«I – As consequências do abuso do direito (cf. art. 334.º do CC) não podem deixar de ser ajustadas às especificidades de cada caso concreto, operando, com frequência, como exceção perentória.
II – Estando demonstrado que, ao longo de anos, a Ré, filha do primitivo arrendatário, passou a residir sozinha no locado, sem oposição dos senhorios, tendo efetuado o pagamento mensal da renda aos Autores conforme instruções que estes lhe deram, bem como realizado, a suas expensas, no ano 2000, um conjunto de obras de vulto, então no valor de 8.708,21 €, nada indicando que lhe fosse imputável a falta de redução a escrito de novo contrato de arrendamento ou de acordo de modificação do existente, impõe-se reconhecer que, a dada altura, tomou a posição de coarrendatária, transformando-se uma situação de arrendamento singular em arrendamento plural.

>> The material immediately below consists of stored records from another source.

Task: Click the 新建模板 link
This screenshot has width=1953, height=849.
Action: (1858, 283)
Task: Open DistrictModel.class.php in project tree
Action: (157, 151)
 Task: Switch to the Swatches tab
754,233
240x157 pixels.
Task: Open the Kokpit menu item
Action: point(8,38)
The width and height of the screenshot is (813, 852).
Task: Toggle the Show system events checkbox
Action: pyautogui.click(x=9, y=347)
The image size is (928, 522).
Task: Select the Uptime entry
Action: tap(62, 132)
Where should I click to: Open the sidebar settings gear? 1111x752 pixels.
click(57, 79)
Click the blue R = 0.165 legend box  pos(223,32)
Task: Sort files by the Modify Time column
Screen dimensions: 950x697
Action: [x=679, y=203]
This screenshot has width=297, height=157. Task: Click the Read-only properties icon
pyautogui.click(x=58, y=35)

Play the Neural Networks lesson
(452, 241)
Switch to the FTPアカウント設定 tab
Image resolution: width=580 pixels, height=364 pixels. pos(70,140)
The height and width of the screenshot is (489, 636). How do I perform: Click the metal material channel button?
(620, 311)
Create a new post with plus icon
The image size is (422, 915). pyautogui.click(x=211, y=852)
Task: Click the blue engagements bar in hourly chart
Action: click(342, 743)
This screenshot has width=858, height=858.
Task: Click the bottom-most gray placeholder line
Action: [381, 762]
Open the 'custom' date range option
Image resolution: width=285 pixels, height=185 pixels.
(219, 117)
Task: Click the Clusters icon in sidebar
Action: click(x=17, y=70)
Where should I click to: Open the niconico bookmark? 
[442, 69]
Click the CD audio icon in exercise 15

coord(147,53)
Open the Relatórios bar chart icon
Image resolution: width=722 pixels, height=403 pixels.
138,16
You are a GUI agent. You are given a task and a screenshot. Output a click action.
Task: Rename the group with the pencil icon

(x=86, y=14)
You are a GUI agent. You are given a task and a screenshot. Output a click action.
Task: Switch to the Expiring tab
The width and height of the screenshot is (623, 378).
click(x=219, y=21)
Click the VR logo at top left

III – Considerar a Ré como uma mera ocupante de facto configuraria uma inadmissível situação de venire contra factum proprium, pois, mais do que inércia ao longo de um considerável período de tempo, há um conjunto de factos próprios dos Autores dos quais resulta terem, pelo menos, reconhecido a Ré como sendo (co)arrendatária do locado.
IV – Sendo de considerar que o pedido reconvencional de condenação dos Autores-reconvindos no pagamento à Ré-reconvinte da quantia que esta despendeu nas aludidas obras foi formulado, na linha do previsto no art. 29.º da Lei n.º 6/2006, para a eventualidade de procedência (ainda que parcial) da ação, ou seja, na hipótese de ser declarada/reconhecida a cessação do contrato de arrendamento, fosse por resolução ou caducidade, vindo a improceder a ação, impõe-se concluir pela absolvição dos Autores-reconvindos daquele pedido.»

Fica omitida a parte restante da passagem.